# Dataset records
....................
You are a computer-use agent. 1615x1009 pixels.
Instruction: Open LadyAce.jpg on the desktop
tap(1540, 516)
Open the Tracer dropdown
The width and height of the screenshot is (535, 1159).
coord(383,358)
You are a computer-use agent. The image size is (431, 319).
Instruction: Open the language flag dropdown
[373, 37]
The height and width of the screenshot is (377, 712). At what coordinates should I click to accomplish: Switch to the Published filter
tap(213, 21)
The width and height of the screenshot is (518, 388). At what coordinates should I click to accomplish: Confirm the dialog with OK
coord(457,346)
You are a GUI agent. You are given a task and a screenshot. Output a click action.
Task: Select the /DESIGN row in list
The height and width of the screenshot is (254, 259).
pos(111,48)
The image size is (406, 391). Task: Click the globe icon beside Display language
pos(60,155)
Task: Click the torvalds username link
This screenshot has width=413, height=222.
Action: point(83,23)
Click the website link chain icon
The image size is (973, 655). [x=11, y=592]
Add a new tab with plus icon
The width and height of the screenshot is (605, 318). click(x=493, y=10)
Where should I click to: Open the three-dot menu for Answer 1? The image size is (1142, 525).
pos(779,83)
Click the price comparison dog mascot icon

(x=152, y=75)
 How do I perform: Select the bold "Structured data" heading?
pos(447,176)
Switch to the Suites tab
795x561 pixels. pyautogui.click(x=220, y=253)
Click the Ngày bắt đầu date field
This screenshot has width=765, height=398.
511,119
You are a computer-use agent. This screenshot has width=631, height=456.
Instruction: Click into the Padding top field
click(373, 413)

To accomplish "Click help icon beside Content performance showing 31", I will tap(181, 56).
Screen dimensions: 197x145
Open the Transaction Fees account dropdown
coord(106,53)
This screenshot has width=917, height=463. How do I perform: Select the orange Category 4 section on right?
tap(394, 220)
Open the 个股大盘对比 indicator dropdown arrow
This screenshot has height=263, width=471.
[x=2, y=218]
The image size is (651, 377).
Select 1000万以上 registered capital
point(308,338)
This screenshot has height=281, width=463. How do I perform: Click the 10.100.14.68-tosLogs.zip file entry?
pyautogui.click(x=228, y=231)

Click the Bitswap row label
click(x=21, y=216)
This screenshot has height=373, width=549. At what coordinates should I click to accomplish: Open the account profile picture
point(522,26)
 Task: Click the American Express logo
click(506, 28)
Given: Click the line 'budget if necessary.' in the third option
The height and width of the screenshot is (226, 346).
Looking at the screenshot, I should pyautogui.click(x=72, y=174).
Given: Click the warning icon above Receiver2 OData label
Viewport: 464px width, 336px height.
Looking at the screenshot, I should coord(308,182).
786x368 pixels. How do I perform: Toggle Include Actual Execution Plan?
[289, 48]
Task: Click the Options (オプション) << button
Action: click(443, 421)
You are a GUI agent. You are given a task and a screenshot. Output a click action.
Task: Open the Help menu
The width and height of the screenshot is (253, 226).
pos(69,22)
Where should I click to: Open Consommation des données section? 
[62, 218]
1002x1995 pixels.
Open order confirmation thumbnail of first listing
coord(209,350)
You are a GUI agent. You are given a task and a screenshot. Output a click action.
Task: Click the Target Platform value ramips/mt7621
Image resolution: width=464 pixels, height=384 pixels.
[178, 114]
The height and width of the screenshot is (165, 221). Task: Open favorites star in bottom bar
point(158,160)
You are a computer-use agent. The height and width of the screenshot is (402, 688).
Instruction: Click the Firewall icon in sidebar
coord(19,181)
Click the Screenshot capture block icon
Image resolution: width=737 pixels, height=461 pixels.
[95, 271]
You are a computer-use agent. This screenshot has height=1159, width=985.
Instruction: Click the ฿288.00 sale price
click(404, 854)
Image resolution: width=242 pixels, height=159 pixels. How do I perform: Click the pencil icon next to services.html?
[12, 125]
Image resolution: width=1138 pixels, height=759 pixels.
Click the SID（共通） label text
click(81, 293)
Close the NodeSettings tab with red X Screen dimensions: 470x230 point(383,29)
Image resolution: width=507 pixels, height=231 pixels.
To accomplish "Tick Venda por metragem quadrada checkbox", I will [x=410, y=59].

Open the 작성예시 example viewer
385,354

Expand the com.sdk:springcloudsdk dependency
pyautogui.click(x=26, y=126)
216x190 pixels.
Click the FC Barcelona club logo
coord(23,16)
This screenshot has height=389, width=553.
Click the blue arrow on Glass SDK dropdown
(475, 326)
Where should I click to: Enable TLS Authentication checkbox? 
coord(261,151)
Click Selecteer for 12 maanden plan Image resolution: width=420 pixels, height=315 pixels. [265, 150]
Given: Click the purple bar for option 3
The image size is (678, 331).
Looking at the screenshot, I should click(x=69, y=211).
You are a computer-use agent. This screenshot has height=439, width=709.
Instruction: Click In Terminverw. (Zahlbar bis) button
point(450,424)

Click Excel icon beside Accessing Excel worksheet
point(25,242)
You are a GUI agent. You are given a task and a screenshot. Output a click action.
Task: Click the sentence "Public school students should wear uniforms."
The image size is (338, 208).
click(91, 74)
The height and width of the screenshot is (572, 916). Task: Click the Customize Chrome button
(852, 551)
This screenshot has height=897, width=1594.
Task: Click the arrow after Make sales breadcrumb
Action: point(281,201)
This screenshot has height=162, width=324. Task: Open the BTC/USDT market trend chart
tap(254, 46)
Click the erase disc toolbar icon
....................
# WHAT THE TASK REQUIRES
For the word "will", show every line of the entries that holds it.

# RESULT BELOW
To accomplish "Click help icon beside Content performance showing 31", I will tap(181, 56).
To accomplish "Tick Venda por metragem quadrada checkbox", I will [x=410, y=59].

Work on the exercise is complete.